Gillet claims that the Pearl Seas Cruises representative recommended arriving one day before the cruise embarkation date, which is good advice — if your flight is delayed and you miss embarkation you may have to either spend more money to get yourself to the next port or cancel your cruise with no refund.
Pearl Seas Cruises offers to book hotel nights and air for their guests, and had Gillet booked her overnight and air through the cruise line, the company likely would have immediately refunded her in full — or at least offered a credit on a future cruise, when it finally received authorization to operate travel to Cuba. The other option would have been to book refundable air tickets, but most canceled air tickets retain their value for one year after the booking date.
Gillet contacted us in an effort to recover the $528 she lost on her nonrefundable hotel room and air tickets. We contacted Pearl Seas Cruises multiple times on her behalf, but it ignored us. It did eventually offer Gillet a $528 credit on another Cuba cruise in 2017, but it took so long for the company to make that offer that Gillet had already booked other travel plans and cannot do another trip this year, so she refused the offer.
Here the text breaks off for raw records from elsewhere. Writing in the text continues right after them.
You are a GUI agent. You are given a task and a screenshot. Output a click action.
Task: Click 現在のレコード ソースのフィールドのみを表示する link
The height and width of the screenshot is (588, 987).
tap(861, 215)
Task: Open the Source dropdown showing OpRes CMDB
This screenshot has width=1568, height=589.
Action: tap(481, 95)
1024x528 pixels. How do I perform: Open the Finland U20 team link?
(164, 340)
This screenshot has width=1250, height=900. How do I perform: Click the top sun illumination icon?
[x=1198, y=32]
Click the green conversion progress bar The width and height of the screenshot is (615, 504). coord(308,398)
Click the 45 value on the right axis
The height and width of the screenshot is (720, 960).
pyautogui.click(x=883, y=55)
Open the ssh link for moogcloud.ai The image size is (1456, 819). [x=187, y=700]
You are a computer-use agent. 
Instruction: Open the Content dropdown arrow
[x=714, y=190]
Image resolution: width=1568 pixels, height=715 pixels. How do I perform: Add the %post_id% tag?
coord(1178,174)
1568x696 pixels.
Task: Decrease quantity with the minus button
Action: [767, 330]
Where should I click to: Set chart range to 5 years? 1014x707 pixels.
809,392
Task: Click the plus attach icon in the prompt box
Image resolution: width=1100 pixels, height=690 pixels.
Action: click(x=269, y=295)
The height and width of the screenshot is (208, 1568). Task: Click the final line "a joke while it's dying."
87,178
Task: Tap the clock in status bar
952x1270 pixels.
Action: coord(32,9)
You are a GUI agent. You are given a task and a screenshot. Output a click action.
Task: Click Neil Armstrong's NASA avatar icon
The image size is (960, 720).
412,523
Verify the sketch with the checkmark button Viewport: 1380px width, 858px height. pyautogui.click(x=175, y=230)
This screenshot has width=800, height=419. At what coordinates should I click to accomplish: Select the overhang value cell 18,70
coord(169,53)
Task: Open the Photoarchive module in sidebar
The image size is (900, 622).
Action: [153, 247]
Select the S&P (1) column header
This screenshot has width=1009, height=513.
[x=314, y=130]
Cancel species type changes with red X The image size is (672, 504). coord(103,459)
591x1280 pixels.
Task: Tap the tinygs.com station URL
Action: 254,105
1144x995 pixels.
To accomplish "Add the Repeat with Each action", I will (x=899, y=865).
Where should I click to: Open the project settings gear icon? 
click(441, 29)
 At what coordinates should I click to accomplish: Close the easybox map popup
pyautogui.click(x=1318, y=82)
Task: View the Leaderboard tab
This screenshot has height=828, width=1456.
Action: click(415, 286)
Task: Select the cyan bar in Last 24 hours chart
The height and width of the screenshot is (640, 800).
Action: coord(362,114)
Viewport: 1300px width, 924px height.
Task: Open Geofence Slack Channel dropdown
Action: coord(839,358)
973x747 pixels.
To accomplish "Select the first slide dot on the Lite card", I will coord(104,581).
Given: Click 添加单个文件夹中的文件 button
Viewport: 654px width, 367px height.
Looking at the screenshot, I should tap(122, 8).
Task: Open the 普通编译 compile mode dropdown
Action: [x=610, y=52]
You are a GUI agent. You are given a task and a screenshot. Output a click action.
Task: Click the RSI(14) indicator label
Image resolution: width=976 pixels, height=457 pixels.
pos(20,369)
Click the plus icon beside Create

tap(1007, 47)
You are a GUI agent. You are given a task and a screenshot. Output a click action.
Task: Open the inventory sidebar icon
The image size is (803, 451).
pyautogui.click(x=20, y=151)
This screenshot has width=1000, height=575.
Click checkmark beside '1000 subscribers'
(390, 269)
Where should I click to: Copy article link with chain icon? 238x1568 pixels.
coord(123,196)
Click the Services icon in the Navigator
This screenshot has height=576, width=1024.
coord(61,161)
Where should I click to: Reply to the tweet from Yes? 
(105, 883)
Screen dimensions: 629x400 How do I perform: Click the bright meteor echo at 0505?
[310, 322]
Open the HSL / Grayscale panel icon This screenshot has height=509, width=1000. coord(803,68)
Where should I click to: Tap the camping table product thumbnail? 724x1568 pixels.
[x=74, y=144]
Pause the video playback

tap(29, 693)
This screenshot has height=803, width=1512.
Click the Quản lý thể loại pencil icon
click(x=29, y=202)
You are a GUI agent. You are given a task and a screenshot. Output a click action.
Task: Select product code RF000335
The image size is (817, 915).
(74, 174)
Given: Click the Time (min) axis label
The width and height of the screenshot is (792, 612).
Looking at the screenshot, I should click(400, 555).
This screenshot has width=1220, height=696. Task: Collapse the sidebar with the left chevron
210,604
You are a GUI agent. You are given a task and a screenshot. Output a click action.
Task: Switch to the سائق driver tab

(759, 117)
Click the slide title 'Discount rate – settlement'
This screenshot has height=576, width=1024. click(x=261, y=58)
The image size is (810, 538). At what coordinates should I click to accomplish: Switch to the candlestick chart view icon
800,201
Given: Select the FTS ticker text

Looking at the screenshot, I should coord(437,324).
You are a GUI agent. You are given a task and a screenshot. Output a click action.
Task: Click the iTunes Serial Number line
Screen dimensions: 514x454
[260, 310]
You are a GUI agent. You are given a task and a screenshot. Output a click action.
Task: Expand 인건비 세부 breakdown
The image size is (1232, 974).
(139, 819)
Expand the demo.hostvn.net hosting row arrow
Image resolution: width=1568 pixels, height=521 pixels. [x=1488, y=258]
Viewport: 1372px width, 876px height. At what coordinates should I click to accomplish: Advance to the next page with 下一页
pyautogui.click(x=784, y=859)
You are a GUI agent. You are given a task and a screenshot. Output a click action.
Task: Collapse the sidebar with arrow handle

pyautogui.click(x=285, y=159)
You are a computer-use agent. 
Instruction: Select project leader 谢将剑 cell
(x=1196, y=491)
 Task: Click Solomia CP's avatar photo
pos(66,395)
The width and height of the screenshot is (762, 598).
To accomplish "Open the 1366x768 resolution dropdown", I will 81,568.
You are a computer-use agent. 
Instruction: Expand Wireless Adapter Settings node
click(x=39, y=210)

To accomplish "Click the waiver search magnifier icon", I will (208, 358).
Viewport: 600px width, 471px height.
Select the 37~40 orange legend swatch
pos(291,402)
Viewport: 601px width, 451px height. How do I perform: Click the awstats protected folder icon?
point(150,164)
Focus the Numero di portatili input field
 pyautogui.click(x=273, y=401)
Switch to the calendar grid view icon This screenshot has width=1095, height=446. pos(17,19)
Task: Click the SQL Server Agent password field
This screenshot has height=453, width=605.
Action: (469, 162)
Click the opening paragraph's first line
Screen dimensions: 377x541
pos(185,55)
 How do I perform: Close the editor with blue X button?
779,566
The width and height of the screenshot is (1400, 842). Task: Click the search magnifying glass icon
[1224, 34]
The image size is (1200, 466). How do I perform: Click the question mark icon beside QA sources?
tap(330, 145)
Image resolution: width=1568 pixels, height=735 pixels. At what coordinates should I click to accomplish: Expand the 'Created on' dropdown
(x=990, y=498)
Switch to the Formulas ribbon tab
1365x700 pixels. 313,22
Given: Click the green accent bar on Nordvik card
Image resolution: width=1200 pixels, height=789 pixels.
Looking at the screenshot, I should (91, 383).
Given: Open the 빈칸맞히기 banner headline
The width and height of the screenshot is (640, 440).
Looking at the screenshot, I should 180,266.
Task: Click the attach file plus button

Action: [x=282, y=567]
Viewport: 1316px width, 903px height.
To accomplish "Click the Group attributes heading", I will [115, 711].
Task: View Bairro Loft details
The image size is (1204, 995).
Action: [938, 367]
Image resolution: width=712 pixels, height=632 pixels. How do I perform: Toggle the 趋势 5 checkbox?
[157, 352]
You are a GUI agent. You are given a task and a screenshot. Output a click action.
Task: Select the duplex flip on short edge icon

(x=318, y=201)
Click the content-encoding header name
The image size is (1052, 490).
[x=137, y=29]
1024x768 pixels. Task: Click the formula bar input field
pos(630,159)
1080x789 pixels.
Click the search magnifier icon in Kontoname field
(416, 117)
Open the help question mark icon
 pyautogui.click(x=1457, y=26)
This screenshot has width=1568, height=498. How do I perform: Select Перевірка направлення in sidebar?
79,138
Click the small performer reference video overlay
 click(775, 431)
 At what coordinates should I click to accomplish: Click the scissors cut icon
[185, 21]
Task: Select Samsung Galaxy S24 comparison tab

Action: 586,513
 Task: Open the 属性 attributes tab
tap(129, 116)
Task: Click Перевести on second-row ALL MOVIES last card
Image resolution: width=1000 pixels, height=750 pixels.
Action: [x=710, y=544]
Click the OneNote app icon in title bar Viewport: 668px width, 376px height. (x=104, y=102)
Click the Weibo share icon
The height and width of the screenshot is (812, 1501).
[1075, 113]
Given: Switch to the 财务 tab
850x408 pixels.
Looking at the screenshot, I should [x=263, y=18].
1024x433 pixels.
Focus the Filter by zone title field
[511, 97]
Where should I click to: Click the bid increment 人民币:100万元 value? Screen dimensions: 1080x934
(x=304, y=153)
It’s certainly understandable that travelers prefer to book pre-cruise travel on their own — often at a cheaper rate — but as long as cruise lines continue to get away with the “we can do whatever we want with our itinerary and we don’t owe you anything” clause, if you choose to cruise, it may be best to book your air and additional nights through the cruise line or buy travel insurance from another source (not the cruise line) that will cover itinerary changes, cancellations, and company defaults.
We’re sorry we couldn’t help Gillet, but we still hope Pearl Seas Cruises comes to its senses and refunds her money.